▶ Required action
In the material below, find the line containing "Given: Uncheck the Program benchmark test" and the line containing "Viewport: 986px width, 688px height.", then reproduce exactly both of them and every line between, and nothing else.

▶ Supplied information

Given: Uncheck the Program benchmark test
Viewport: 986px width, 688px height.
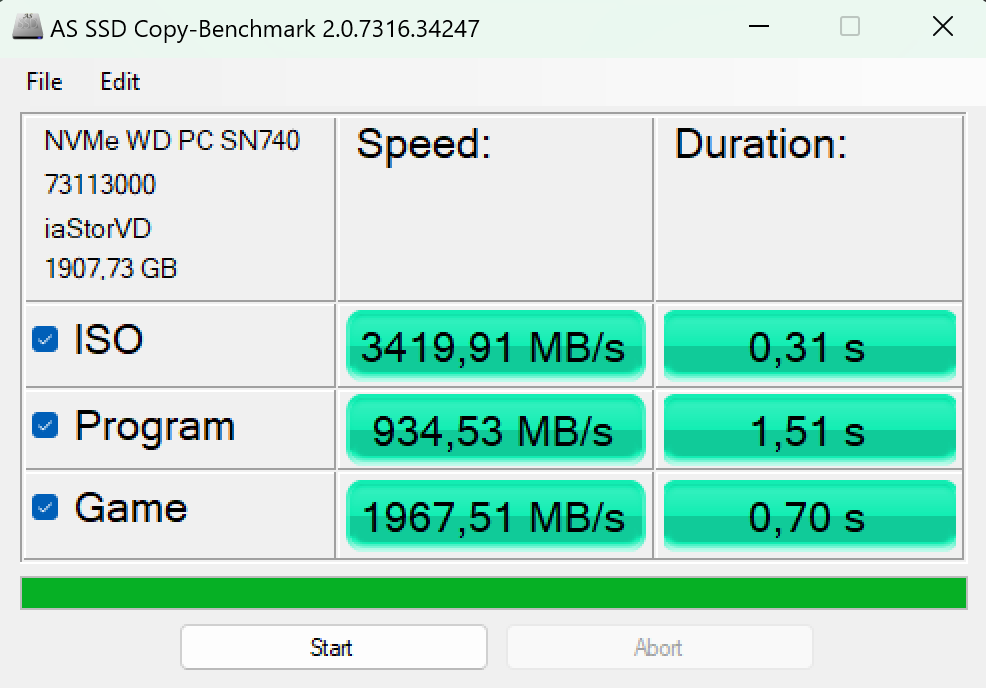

--

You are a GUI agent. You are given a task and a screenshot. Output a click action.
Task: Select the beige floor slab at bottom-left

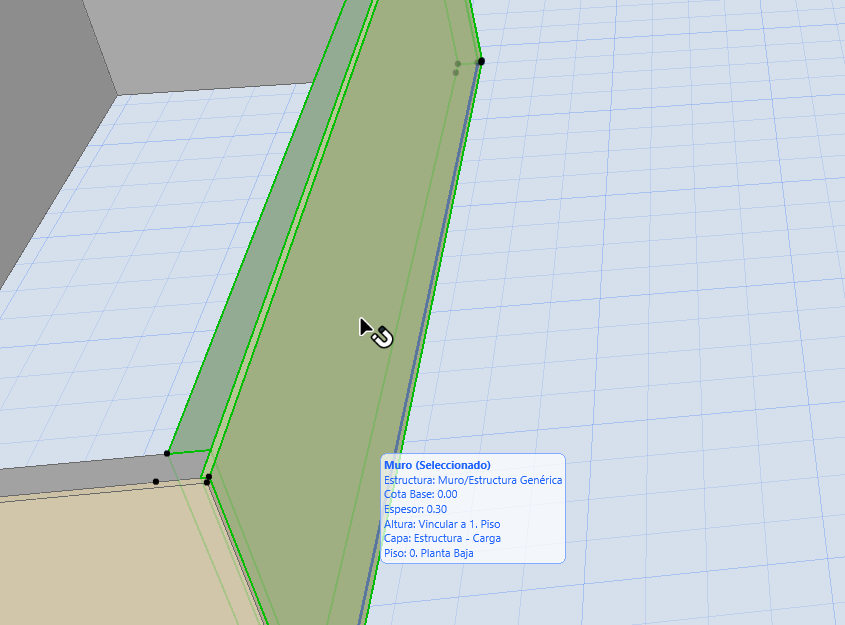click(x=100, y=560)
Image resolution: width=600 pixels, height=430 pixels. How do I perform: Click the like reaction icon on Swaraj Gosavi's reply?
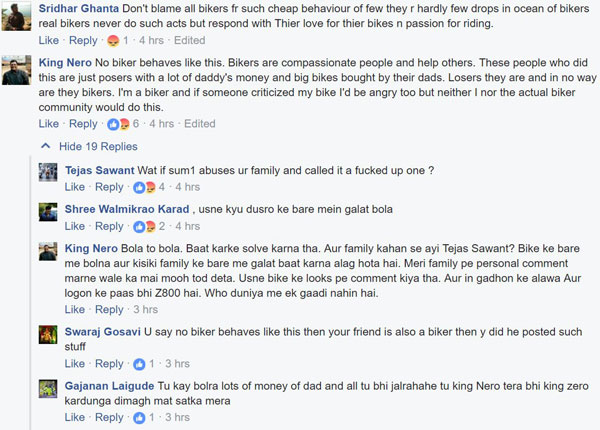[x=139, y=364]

...

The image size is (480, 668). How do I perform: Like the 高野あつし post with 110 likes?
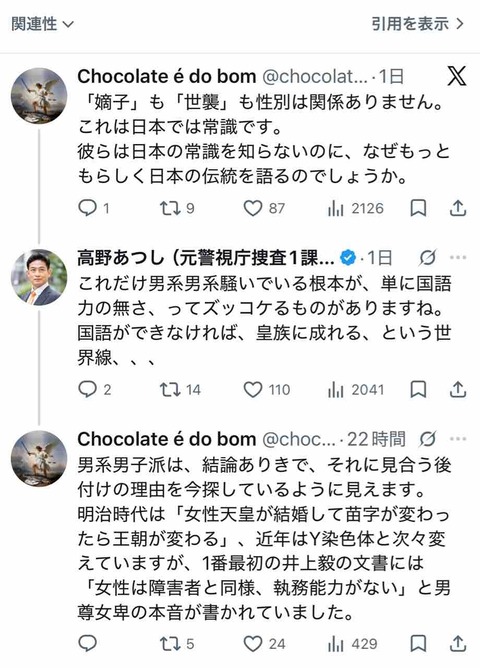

▶ Answer for this exercise
Given: Uncheck the Program benchmark test
Viewport: 986px width, 688px height.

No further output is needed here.